Sending the Wrong Signals to Our Friends

The central picture and title of the conference
Evangelical scholar Peter Enns in a recent blog post drew attention to this poster put out by the Evangelical Theological Society for an upcoming Northeastern meeting. In his blog, Enns questions whether the poster is becoming of an academic society and whether or not the title and image stir up an atmosphere of fear rather than an atmosphere of discussion. Enns writes:
“Wolf in sheep’s clothing” is a common criticism against those who hold “dangerous” opinions for theological conservatives. But the metaphor is intentionally demonizing. It connotes a clandestine, sinister, and therefore slanderous strategy on the part of those deemed “wolves.”...
“Liberal” is a scare word that does not remotely describe evangelical insiders and others who find it honorable and necessary to criticize the evangelical system. But, apparently, to disagree is to be “liberal”–being labeled a warlock would get you more slack...
“Seepage” is what sewers do...
“The Evangelical Culture”–there’s only one and we’re it.
As a proponent of an incarnational model for the inspiration of the Bible as opposed to using either inerrant (or infalliable) Enns is a frequent object of attack in evangelical circles. He no doubt perceives that his evangelical friends see him as a source of "liberal seepage". Enns is a world-class biblical scholar and an admitted Evangelical Christian who has contributed greatly to dialogue around the nature of the Bible and the Evangelical interpretation of it. Whether or not the poster and title of the conference was purposely aimed at scholars like Enns or not, I think we should take seriously the insider/outside tribalism that is propagated by this kind of sensational posturing and marketing.

This doesn't mean that groups cannot have definitive boundaries, but I do believe it means we (especially as evangelicals) should resist a kind of tribalism that seeks to demonize our perceived enemies.

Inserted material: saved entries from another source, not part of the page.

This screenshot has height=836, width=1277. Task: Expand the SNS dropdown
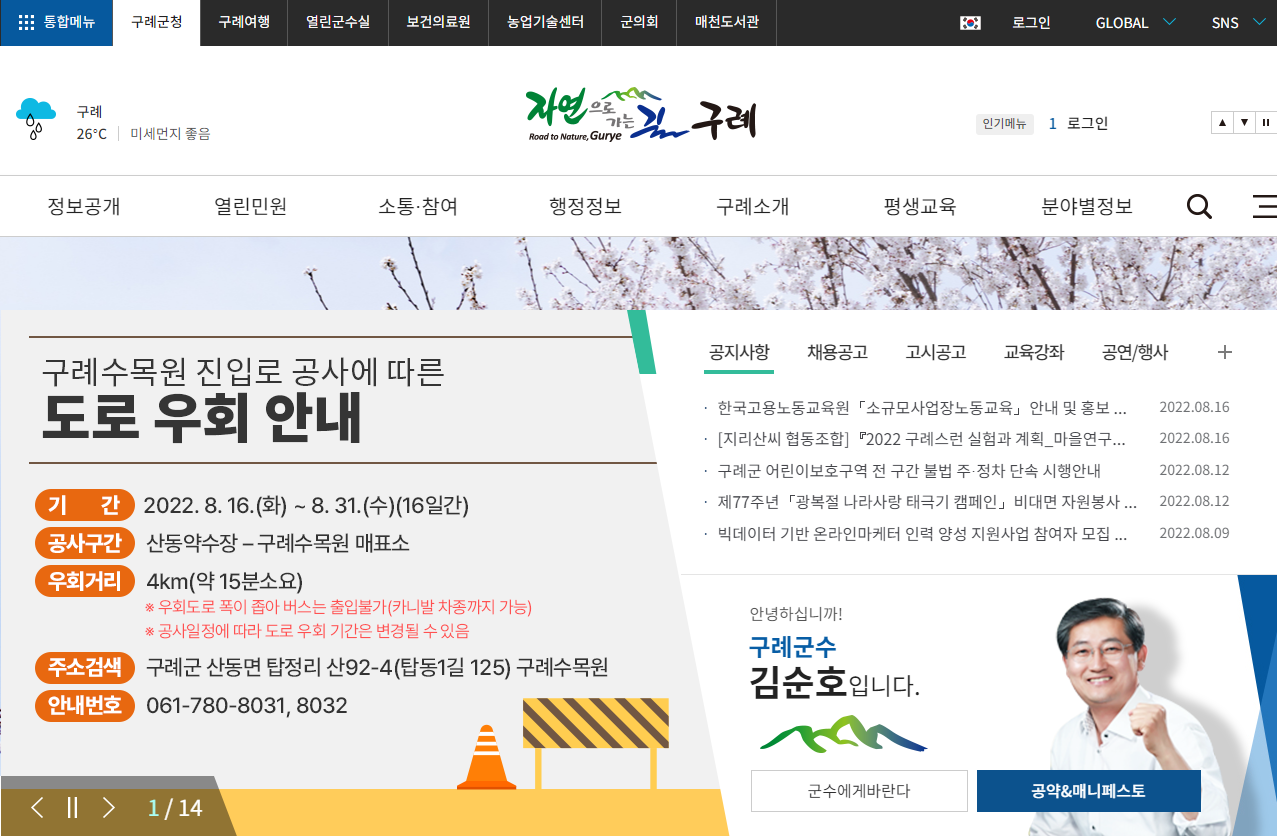1236,22
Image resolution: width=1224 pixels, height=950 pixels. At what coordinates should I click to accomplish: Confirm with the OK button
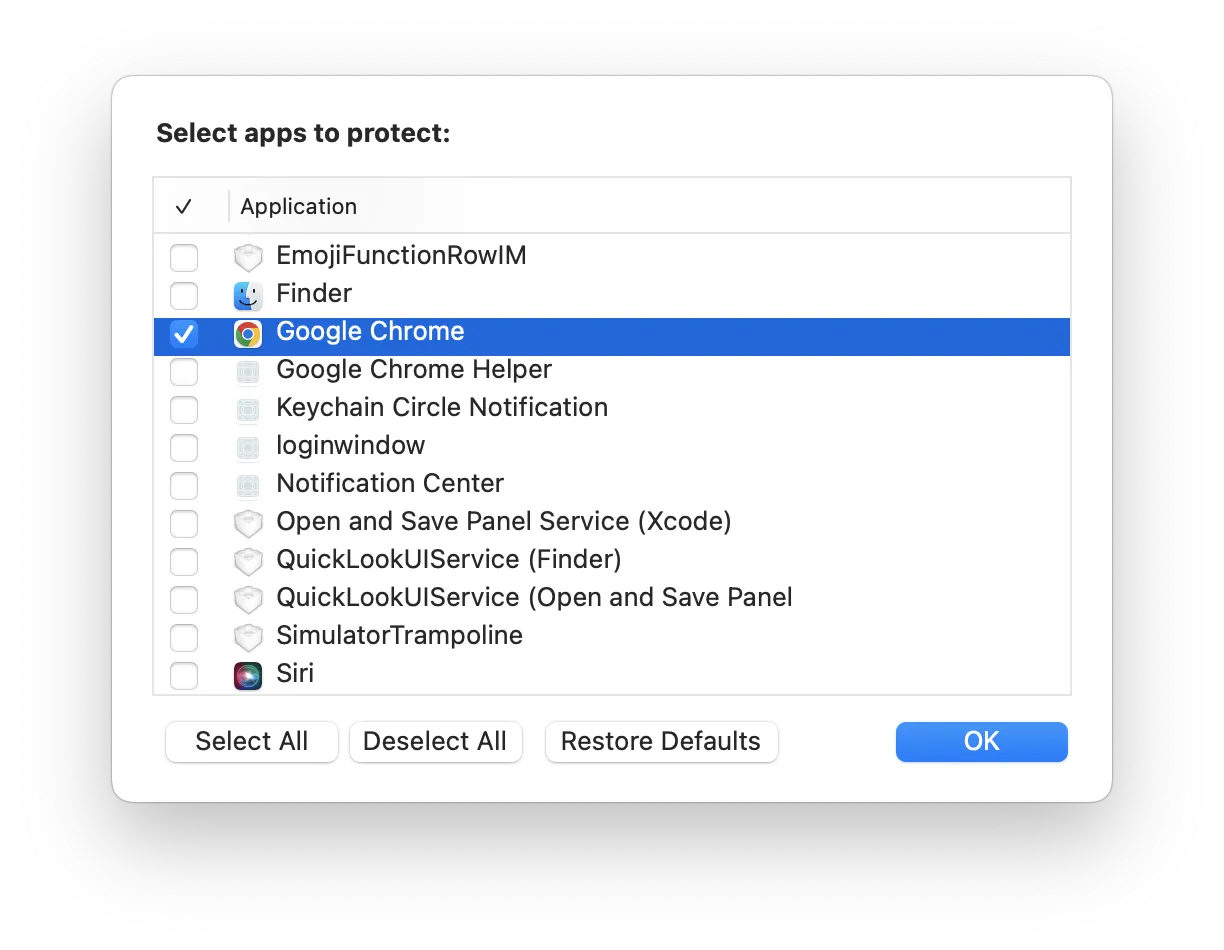[x=981, y=742]

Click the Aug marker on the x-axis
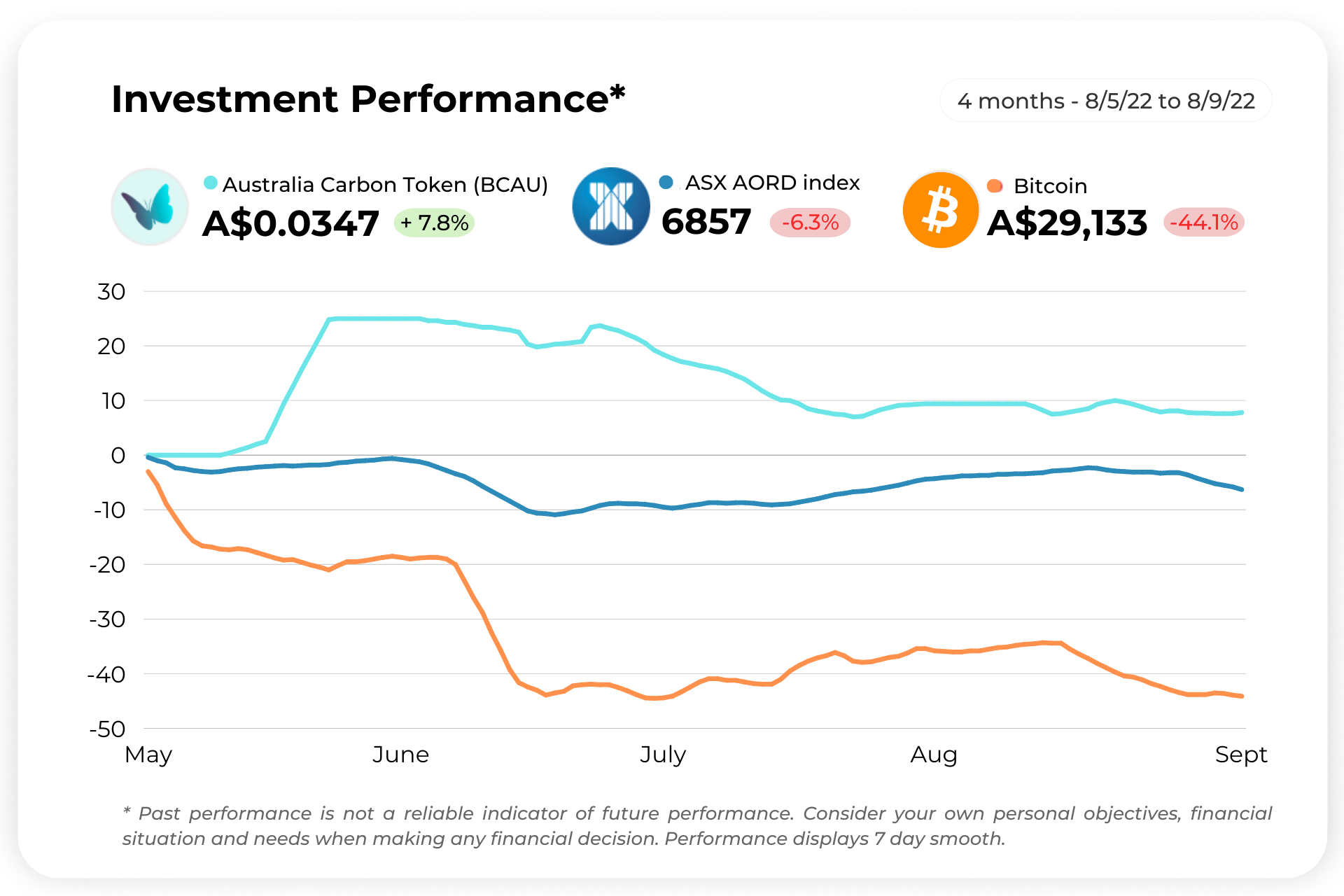tap(933, 755)
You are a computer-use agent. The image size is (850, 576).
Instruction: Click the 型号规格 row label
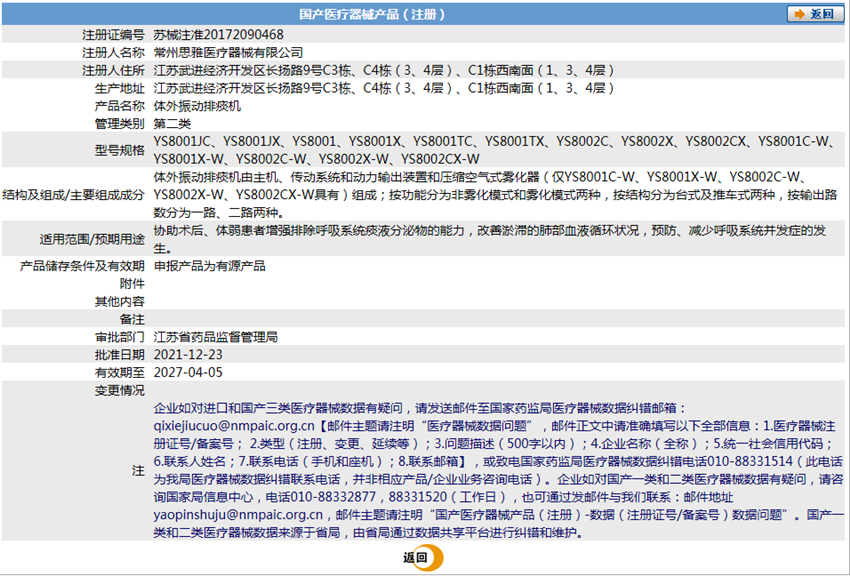[120, 150]
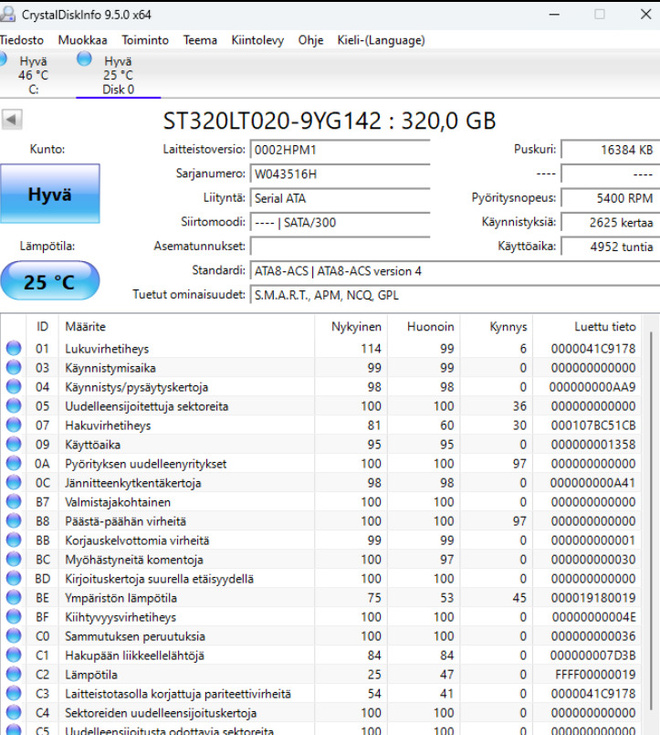Open the Teema menu
This screenshot has height=735, width=660.
[200, 40]
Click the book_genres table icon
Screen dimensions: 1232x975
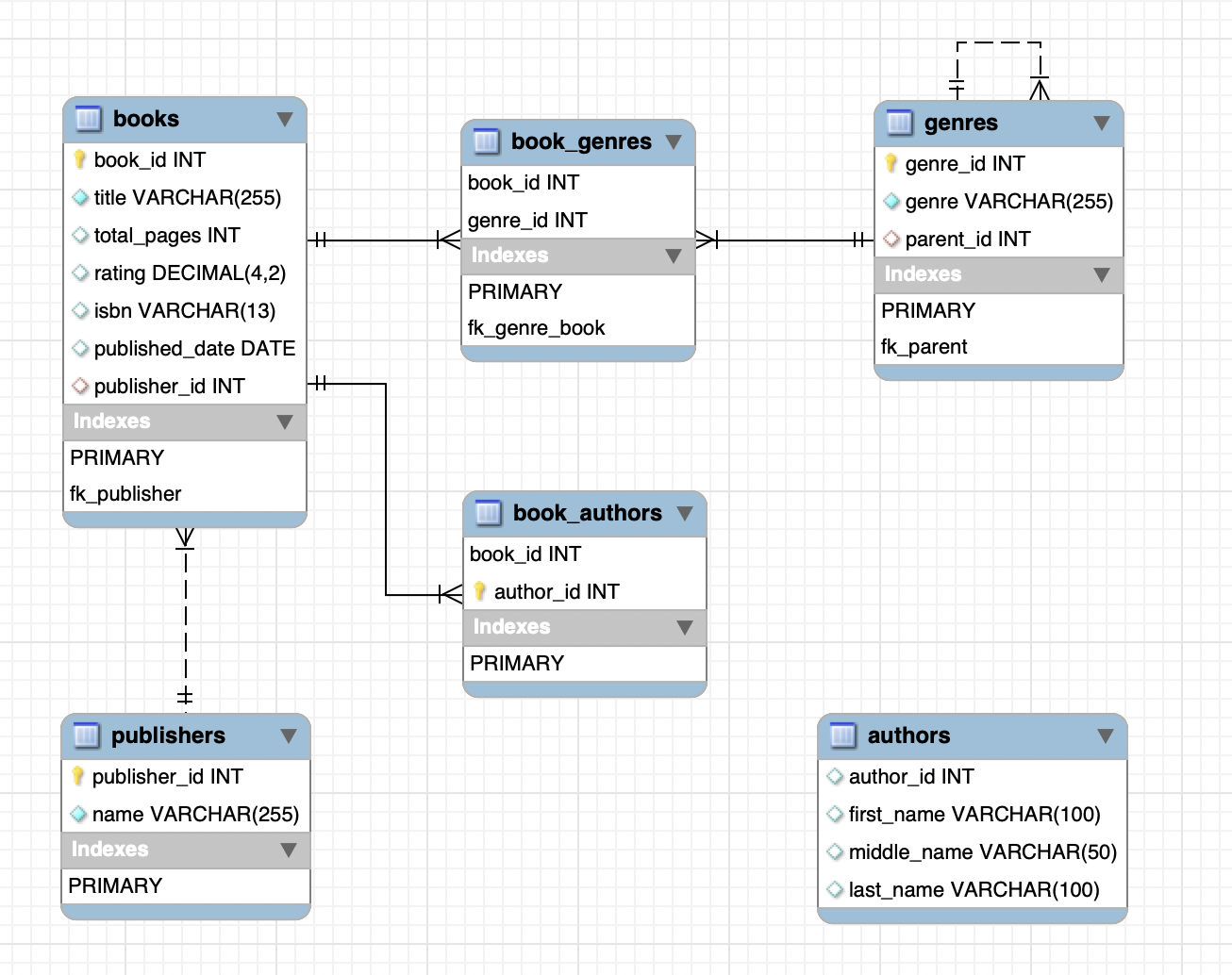(x=486, y=141)
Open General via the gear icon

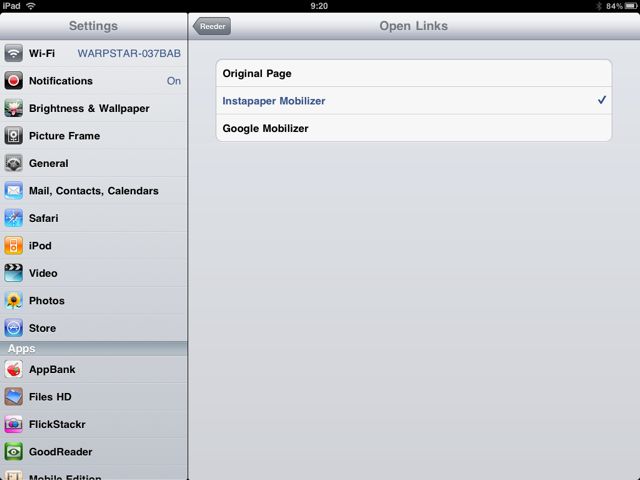coord(13,163)
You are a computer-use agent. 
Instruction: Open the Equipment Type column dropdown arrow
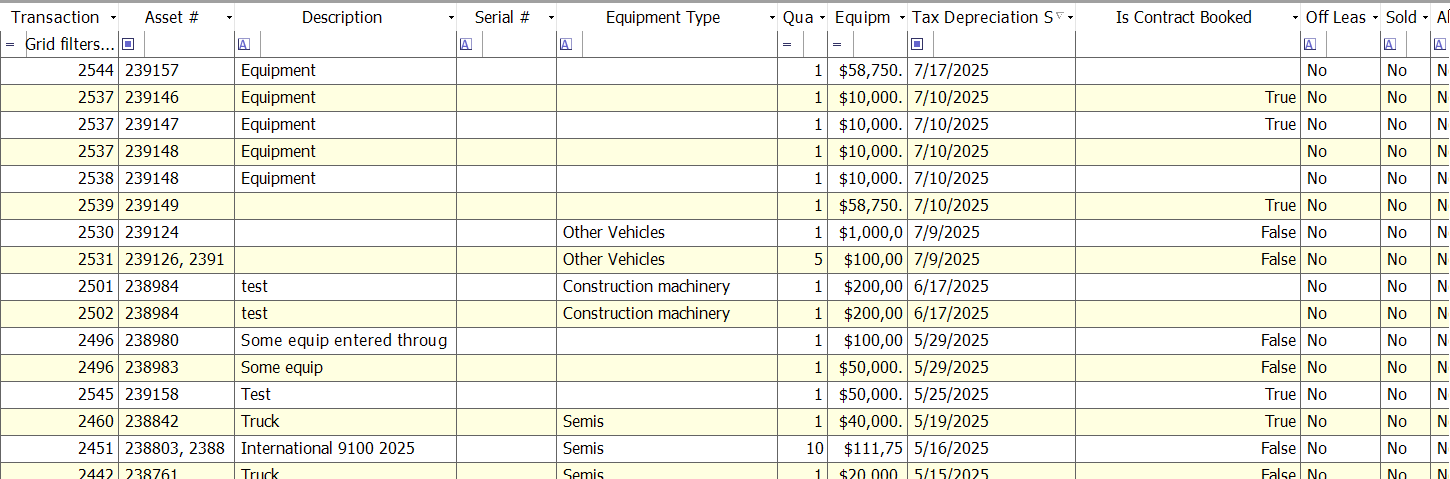pyautogui.click(x=772, y=18)
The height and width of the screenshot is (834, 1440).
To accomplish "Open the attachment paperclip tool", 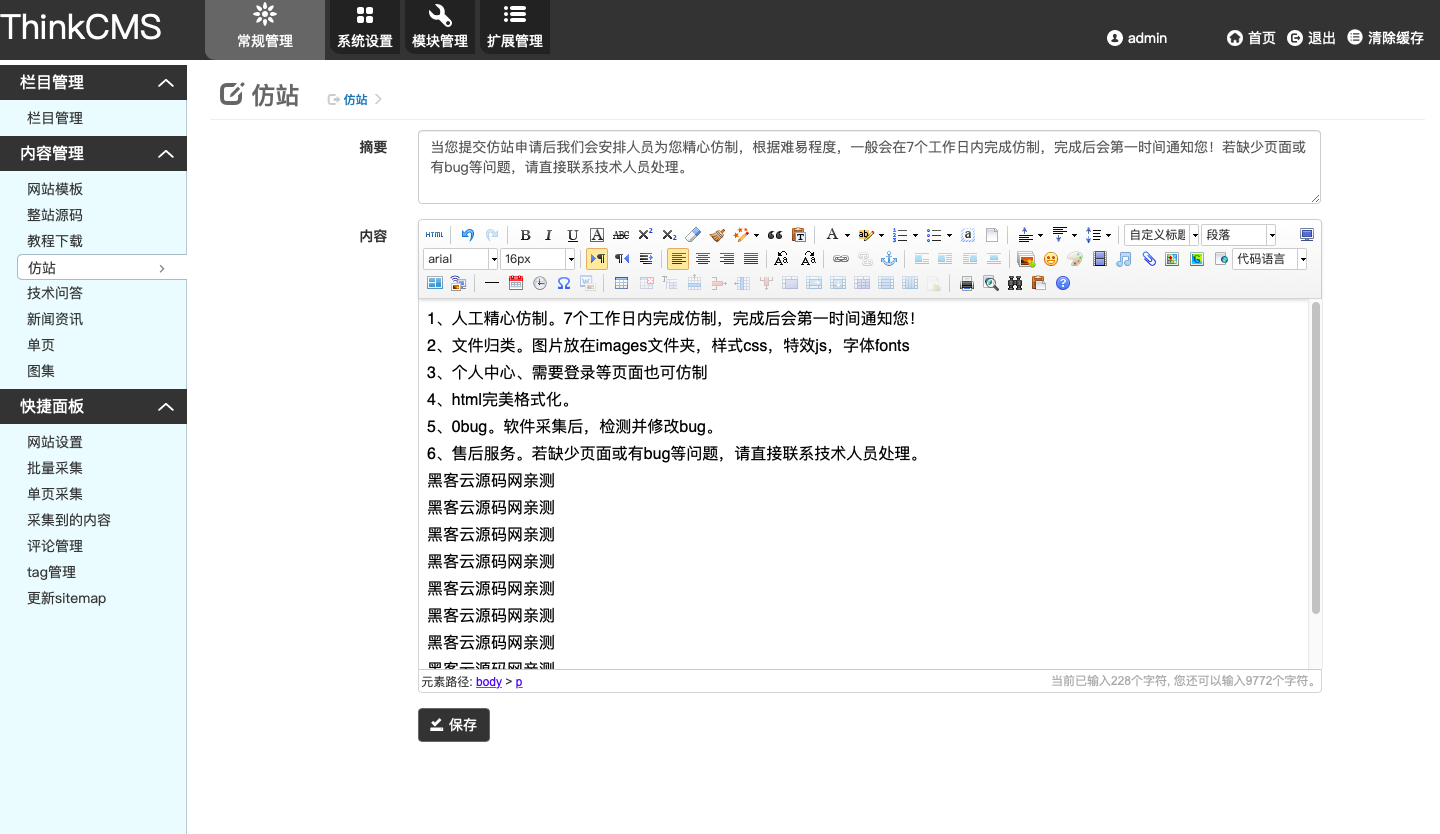I will coord(1149,259).
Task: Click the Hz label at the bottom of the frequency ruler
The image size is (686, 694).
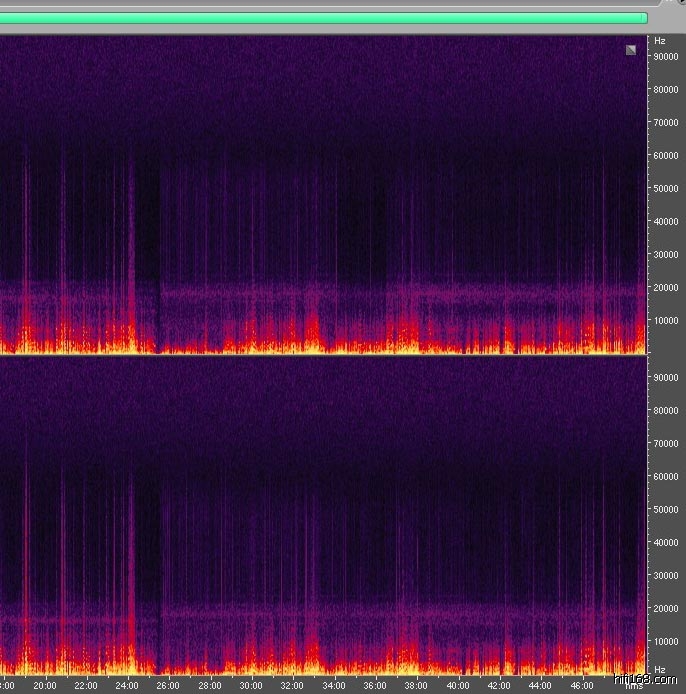Action: tap(659, 669)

This is especially so when our perceived opponents are professed evangelicals honestly wrestling with the consequences of their scholarship. Those evangelicals on the inside and those on the outside should be going the extra mile to extend professional courtesy and the love of Christ, while still being clear about disagreements.

One of the reasons I find this so shocking is because I know I've casually thrown out the "wolf in sheep's clothing" attack line before. The phrase itself seems to be shorthand for "they say one thing but mean another", when the phrase actually conveys a lot more. I need to be more careful about how I define those with whom I disagree, and not be so cavalier about how I label them. John 13:35 says, "By this all men will know that you are My disciples, if you have love for one another." Whether it's in academic societies, a Sunday sermon, a weeknight small group, or a friendly discussion among two Christian friends, we show our love for Christ not just in the defense of truth, but by doing it in love.

What do you think?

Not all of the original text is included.